A request to a YouTube video downloads the title 14 times and displays it twice

Scaless · on Sept 29, 2020

Let's actually look at where it's being used.

html metadata - once in a <title> tag, once <meta name=title>, another in a <meta property=og:title>, another in a <meta name="twitter:title">. Probably some duplication for compatibility and different platforms.

2 times in <link rel=alternate> tags, for alternate versions of the site.

Actual displayed title below the video.

Suggested playlist mix - twice, one is the html tag 'title' and the other is the tag content.

Once for a title over the top of the video if the player is embedded in an iframe.

Once in a minified blob of javascript.

Basically all of these are ok use cases for duplicating data in the HTML. It's not excessive at all and I would have actually expected much more.

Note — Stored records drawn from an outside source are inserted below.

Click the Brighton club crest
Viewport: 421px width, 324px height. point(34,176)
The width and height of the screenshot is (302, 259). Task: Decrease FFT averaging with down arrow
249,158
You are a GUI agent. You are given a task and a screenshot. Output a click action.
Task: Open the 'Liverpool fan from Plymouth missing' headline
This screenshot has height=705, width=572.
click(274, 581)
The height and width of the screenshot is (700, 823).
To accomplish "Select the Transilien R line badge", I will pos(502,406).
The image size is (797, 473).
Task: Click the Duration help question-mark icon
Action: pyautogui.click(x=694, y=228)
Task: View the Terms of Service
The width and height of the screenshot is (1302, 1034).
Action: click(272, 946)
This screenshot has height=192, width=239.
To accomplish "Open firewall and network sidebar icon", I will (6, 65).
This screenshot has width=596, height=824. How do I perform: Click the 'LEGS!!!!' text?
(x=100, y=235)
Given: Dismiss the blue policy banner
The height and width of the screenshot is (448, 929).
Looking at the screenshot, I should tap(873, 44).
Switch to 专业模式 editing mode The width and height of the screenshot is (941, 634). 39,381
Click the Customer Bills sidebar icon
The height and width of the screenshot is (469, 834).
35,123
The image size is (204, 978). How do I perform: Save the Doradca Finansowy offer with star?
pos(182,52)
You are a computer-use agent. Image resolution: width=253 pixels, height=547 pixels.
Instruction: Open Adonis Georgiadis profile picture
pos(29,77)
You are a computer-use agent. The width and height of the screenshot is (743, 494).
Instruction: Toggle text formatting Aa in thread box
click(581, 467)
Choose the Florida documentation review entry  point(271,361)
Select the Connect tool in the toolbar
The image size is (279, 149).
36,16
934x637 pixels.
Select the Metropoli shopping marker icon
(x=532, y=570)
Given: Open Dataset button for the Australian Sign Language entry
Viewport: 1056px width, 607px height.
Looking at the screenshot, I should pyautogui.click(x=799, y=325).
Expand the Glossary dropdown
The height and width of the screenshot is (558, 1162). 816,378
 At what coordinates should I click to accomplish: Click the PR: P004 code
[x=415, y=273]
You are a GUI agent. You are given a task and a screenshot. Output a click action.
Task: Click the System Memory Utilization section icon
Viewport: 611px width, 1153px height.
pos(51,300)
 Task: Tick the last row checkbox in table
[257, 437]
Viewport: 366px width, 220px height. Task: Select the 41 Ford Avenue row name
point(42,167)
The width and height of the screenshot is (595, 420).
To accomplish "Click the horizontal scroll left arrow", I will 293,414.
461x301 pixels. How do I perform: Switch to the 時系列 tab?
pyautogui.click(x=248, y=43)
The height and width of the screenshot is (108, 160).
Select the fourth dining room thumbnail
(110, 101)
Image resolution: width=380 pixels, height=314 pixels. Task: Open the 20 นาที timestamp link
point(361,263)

I don't know why the existence of metadata is a shock to the author.

jchw · on Sept 29, 2020

There seems to be some disbelief that it needs to be repeated so many times. I agree though, this seems totally within expectations and I am kind of surprised to see this on HN frontpage. It’d be more interesting if the post did the basic legwork of analyzing each usage, but it does not seem to...

Izkata · on Sept 29, 2020

My assumption upon seeing the title but before reading anything else was along the lines of, "request" means "browse to the video page" and "downloads" refers to separate ajax calls. Something like that would certainly qualify as interesting...

martyvis · on Sept 29, 2020

Exactly. I really thought the blog author was implying there 14 GET requests rather than the title just appearing as a meta data through the page.

CydeWeys · on Sept 29, 2020

Also, we need controls. How many times does the page title appear inside the page in other websites? Is 14 even unusual or is that average? The methodology here is so sloppy, and the result could have been much more interesting.

judge2020 · on Sept 29, 2020

You can also watch the network then search for the title and nothing shows up (but the network tab does search response bodies, eg. search for 'gapless'), so it really isn't being duplicated more times than it needs to.

Jabbles · on Sept 29, 2020

This is the reality of software engineering. Fixing this would probably be a waste of time. Compared to downloading the video content, it doesn't matter at all. And as the article says, repeated content probably compresses extremely well.

An inefficient framework that enables the thousands(?) of engineers at YouTube to reliably design frontends is well worth it.

On the other hand, maybe YouTube's code is a horrible duplicated mess and this is just the result of that. But still, what actual benefit other than aesthetics would you get?

kosievdmerwe · on Sept 29, 2020

Yeah, trying to fix this would be a clear example of "premature optimization".

Youtube isn't some low data use application, where undisplayed HTML is a significant source of wasted capacity. Even if it were, the right answer would probably be some layer between HTML generation and delivery that gets rid of cruft.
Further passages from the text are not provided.